Biyo-teknoloji

edit

Bitki, hayvan veya mikroorganizmalardan yeni bir organizma elde etmek veya var olan bir organizmanın genetik yapısında istenilen yönde değişiklikler meydana getirmek amacı ile kullanılan yöntemlerin tamamına biyo-teknoloji adı verilir.

Biyo-teknoloji'nin Tarihçesi

edit

Biyo-teknoloji kavramı ilk olarak 1919 yılında Macar bilim insanı Károly Ereky tarafından kullanılmıştır. Ancak biyo-teknoloji uygulamalarının geçmişi binlerce yıl önceye dayanır.

  • Milattan önceki dönemlerde; Mısırlılar, maya kullanarak ekmek yapmaya başlamış;Çinliler ise küflü soya fasulyelerini antibiyotik olarak iltihaplı yaraları tedavi etmede kullanmışlardır.
  • 1590 yılında Hollandalı Zacharias Janssen'in Mikroskobu keşfetmesiyle birlikte, hücre detaylı bir şekilde görüntülenmeye başlanmış ve biyo-teknoloji çalışmaları hız kazanmıştır.
  • 1797 yılında Edward Jenner, ilk çiçek aşısını bulmuştur.
  • 1866 yılında Mendel bezelye bitkilerini çaprazlayarak genetik biliminin temelini oluşturan çalışmalar yapmıştır.
★ ★ ★ ★ ★ ★ ★
- _Görev 1_
Biyo-teknoloji metninde adı geçen bütün kişileri sıralayın.
- _Görev 2_
Biyo-teknoloji metnini son cümlesinden sonra devam ettirin.

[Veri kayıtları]
★ ★ ★ ★ ★ ★ ★
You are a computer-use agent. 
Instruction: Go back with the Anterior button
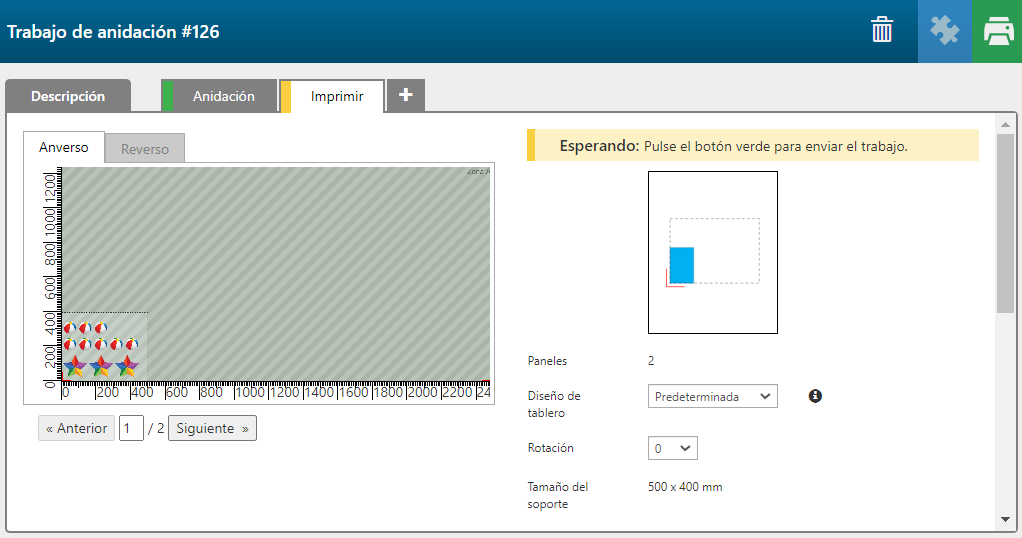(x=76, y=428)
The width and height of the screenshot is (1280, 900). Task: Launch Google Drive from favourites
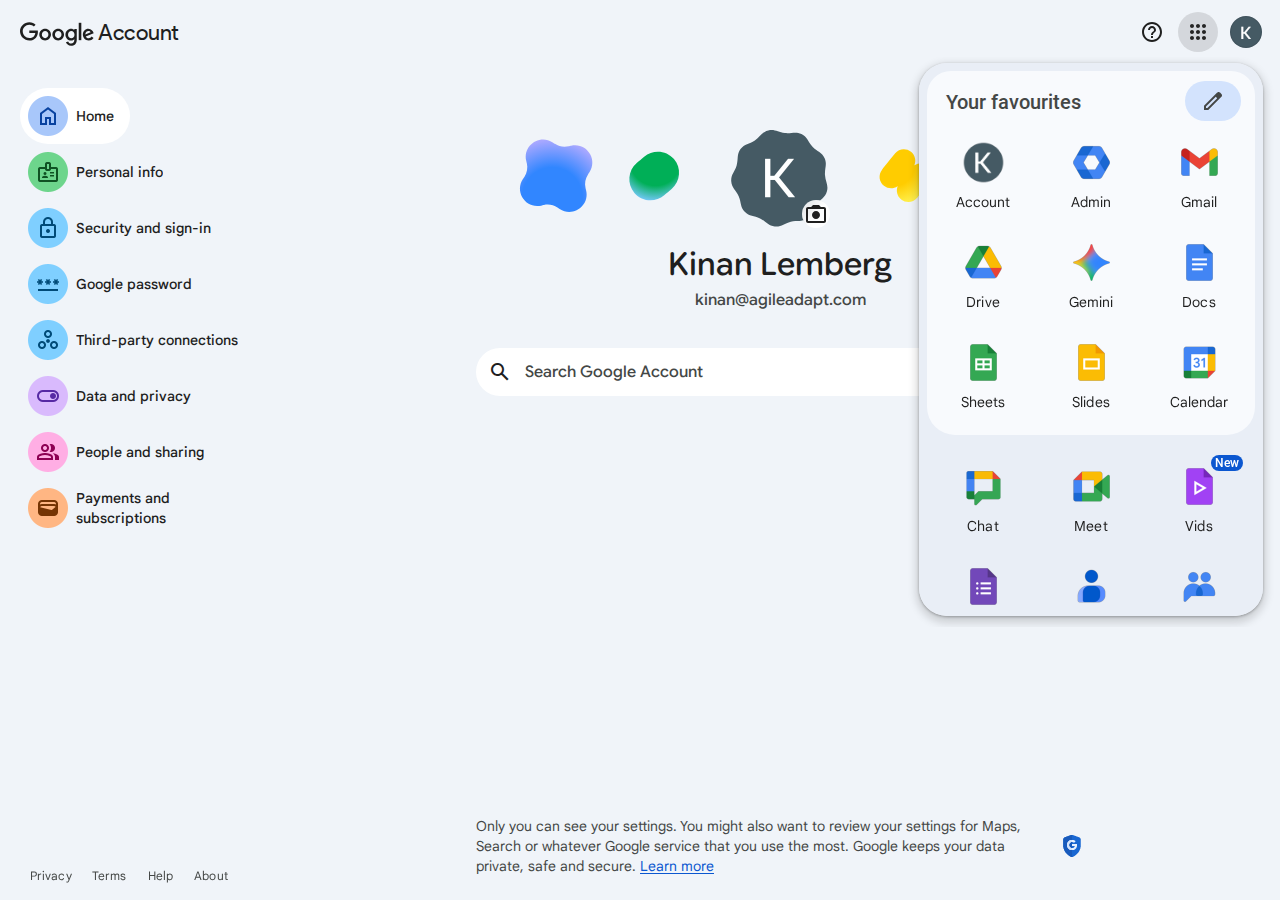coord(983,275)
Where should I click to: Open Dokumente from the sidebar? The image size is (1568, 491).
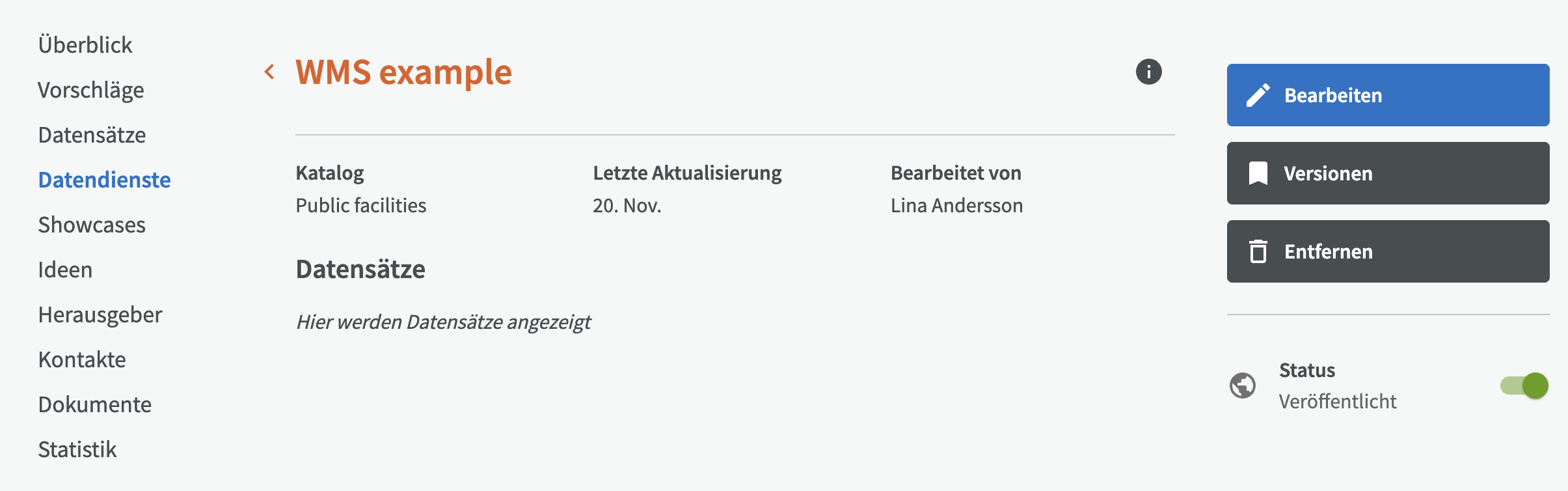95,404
★ ★ ★ ★ ★ ★ ★
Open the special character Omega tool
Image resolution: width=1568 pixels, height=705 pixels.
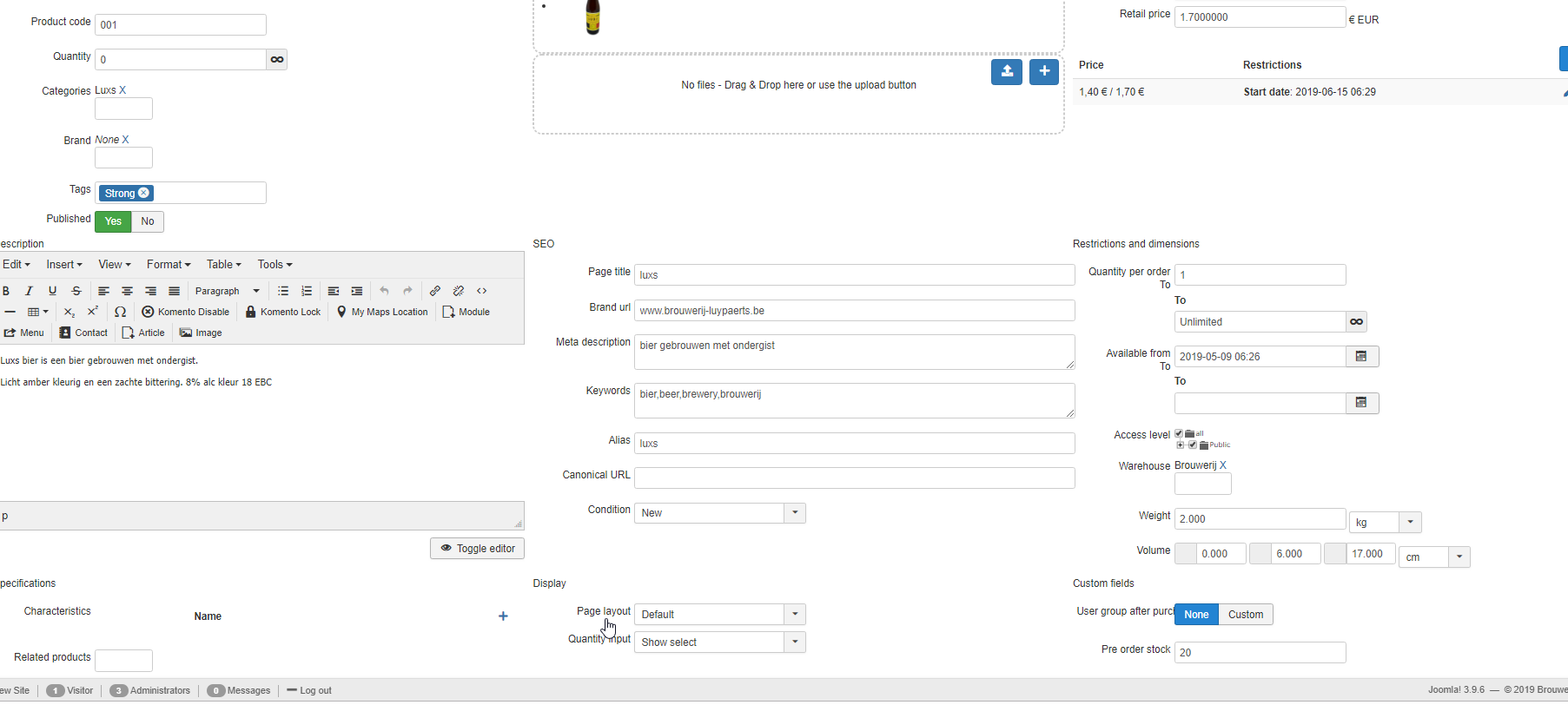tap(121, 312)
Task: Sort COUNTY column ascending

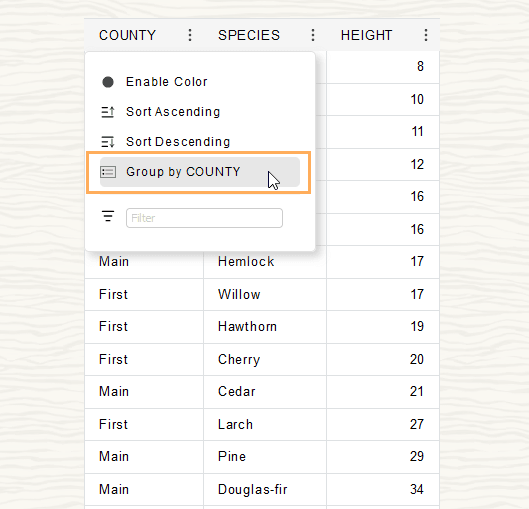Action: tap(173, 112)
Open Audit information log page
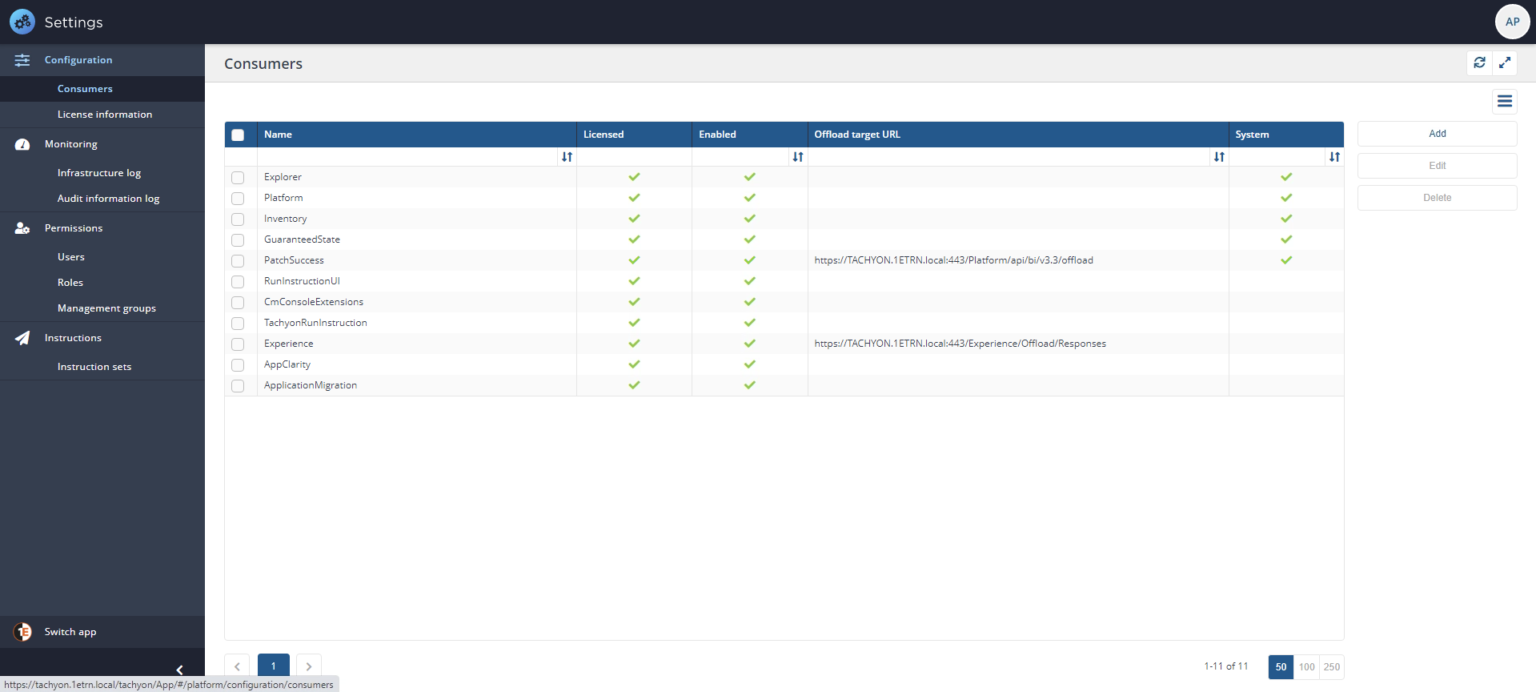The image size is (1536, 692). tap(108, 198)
★ ★ ★ ★ ★ ★ ★
- _Beklenen yanıt 1_
Károly Ereky, Zacharias Janssen, Edward Jenner, Mendel

- _Beklenen yanıt 2_
  • 1928 yılında Alexander Fleming, petri kaplarında bir parça küfle çevrelenmiş bölümdetüm bakterilerin öldüğünü keşfetmiş, yani penisilini bulmuştur.
  • 1950 yıllardan günümüze modern biyo-teknolojik tekniklerin uygulanmaya başlamasıyla birlikte; sağlık, çevre, gıda, tarım ve hayvancılık gibi farklı alanlarda pek çok ürün geliştirilmiştir.

Biyo-teknoloji Uygulamalarının Olumlu Etkileri

edit
Sağlık Alanındaki Uygulamalar ve Olumlu Etkileri
edit
  • Pek çok farklı hastalığın tedavisi için aşı ya da ilaç üretilmektedir
  • Bazı hormon, antikor ve vitamin tabletler üretilmektedir.
  • İşlevini yerine getiremeyen doku ve organların yerine yapay doku ve organların klonlanmasına yönelik çalışmalar yürütülmektedir.
  • Kanser gibi hastalıkların ilerleyişini durdurmak için vücut hücrelerindeki genlerin değiştirildiği gen terapisi tedavisi uygulanmaktadır. Bu yöntem ile genetik hastalıklar önlenebilmekte ya da etkileri azaltılabilmektedir.
  • Zarar görmüş doku ya da organların onarımında kök hücre tedavisi kullanılmaktadır. Bu kapsamda, hasar görmüş beyin hücrelerinin ve omurilik gibi pek çok organın onarımı için çalışmalar yürütülmektedir.
Çevre Alanındaki Uygulamalar ve Olumlu Etkileri
edit
  • Genetiği değiştirilmiş bakteriler ile atık arıtma tesislerinde ya da petrol kazalarında çevre temizlenebilmektedir.
  • Gübre ve ilaç kullanımını en aza indirecek bitkilerin geliştirilmesi ile toprak ve su kirliliği engellenmeye çalışılmaktadır.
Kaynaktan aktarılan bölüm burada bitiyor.